MaxFrame skill for autonomous driving video data processing - MaxCompute

Overview

This Skill is a job scaffold generator for autonomous driving video data processing. Describe your input tables and processing goals, and it produces complete pipeline code, table schema recommendations, and a walkthrough that runs directly on MaxCompute and MaxFrame.

Use cases

Quickly build a pipeline to process video into images, labels, and vectors for autonomous driving, intelligent driving, and computer vision.
Migrate existing UDF and direct DashScope connections to managed AI Function calls.
Generate production-grade code with built-in row-level fault tolerance and observability.

Scenario	Input	Expected output
Video frame extraction	Video table (containing OSS paths)	Image frame table
Frame extraction, labeling, and embedding generation	Video table	Image table with labels and vectors (automatically split into a two-stage job)
Keyframe labeling	Clip directory table	Keyframe table with labels
Direct image labeling and vectorization	Image table	Label and embedding table
Append embeddings to an image table	Labeled image table	Image table with a vector column

Workflow

User describes requirements
    ↓
Skill automatically determines the pipeline structure
    ↓
(If ambiguous) Prompts for minimum required input
    ↓
Generates code, table schemas, and a walkthrough
    ↓
User submits the job directly to MaxCompute or MaxFrame

Installation

Download the package

Skill package: https://skills.aliyun.com/skills/alibabacloud-maxframe-video-frame-pipeline
Extract the package to the skills directory of your AI coding assistant (using Claude Code as an example)

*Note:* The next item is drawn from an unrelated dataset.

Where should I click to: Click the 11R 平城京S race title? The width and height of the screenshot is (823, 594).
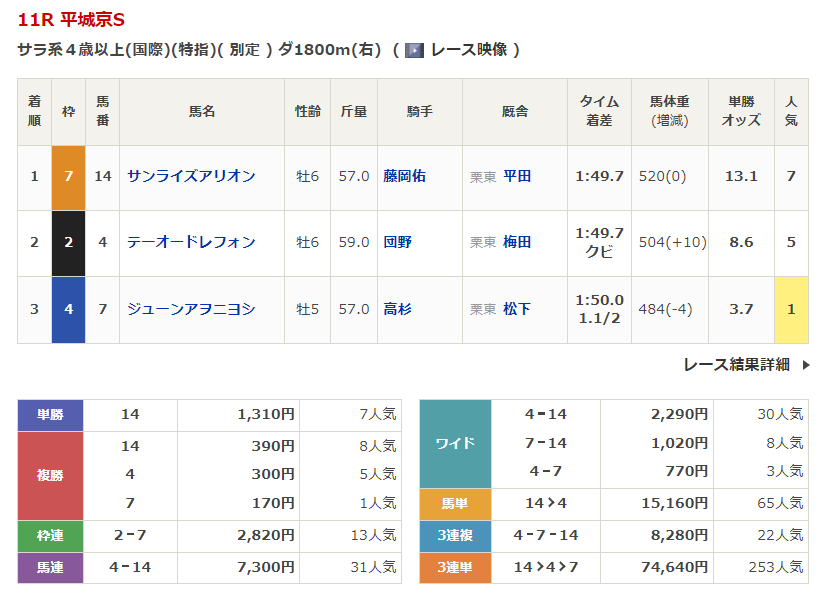[x=72, y=20]
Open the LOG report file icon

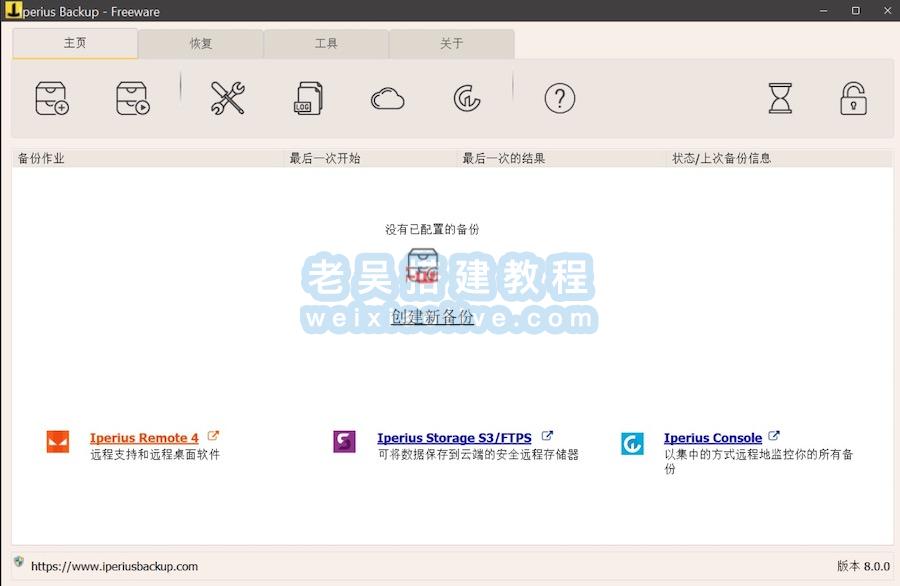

unzip alibabacloud-maxframe-video-frame-pipeline-0.0.1.zip -d your-project/.claude/skills/

Deliverables

Each Skill call generates the following:

Main script (*.py) — A MaxFrame program that you can run directly.
Recommended table structure (*_schema.sql, optional) — DDL for input, intermediate, and output tables.
Walkthrough (*_walkthrough.md) — Covers the scenario type, execution order, required environment variables, and upstream and downstream table expectations.

Core capabilities

Data teams in autonomous driving, intelligent driving, and in-cabin computer vision often need to transform video into searchable, trainable data with labels and embeddings. This involves video frame extraction, keyframe selection and labeling, image and text embedding generation, multi-source data flow between MaxCompute and OSS, and distributed concurrency and fault tolerance.

Traditionally, teams must handwrite UDFs, maintain DashScope or HTTP clients, handle OSS authentication, control concurrency, and manage retry logic. A single pipeline typically takes several days to a week to go live.
With this Skill, you get complete job code that follows MaxFrame best practices in minutes by describing your input data and expected output.

Key advantages include:

Generate jobs from a single prompt

Provide four inputs:

Scenario name (scenario_name)
Input data shape (input_shape)
Targets (targets)
Output table name (output_table / output_tables)

The Skill automatically selects the pipeline structure, generates the main program code, and creates table schemas and a walkthrough.

Built-in MaxFrame best practices

Uses MaxFrame AI Function + a managed Model Studio large model (read_odps_model) for labeling and vectorization, eliminating the need to maintain a DashScope Key or package a UDF.
Automatically splits video tasks into two stages (frame extraction → image processing) to simplify reruns and reuse intermediate results.
Mounts OSS paths with with_fs_mount and controls concurrency with rebalance.
Centralizes write operations in to_odps_table().execute().

Row-level fault tolerance and rerunnable jobs

All model stage outputs include three fields: status, error_stage, and error_msg.

A single row failure does not affect the entire batch job.
Failure reasons are pinpointed to a specific stage, such as frame extraction, labeling, or embedding parsing.
Supports precise reruns of only the failed rows.

Secure and compliant by design

No hardcoded sensitive information: Model names, OSS buckets, MaxCompute Projects, and access keys are configured through environment variables.
Path security validation: Rejects .. path traversal and enforces OSS prefix boundaries.
Customer isolation: Generated code contains no customer names, private prompts, or business rules.

Controllable cost and performance

Label generation disables thinking by default to reduce token usage.
The embedding stage is independent and can be enabled or disabled as needed.
Token usage is returned per stage (label_input_token, label_output_token, and *_total_token) for cost attribution.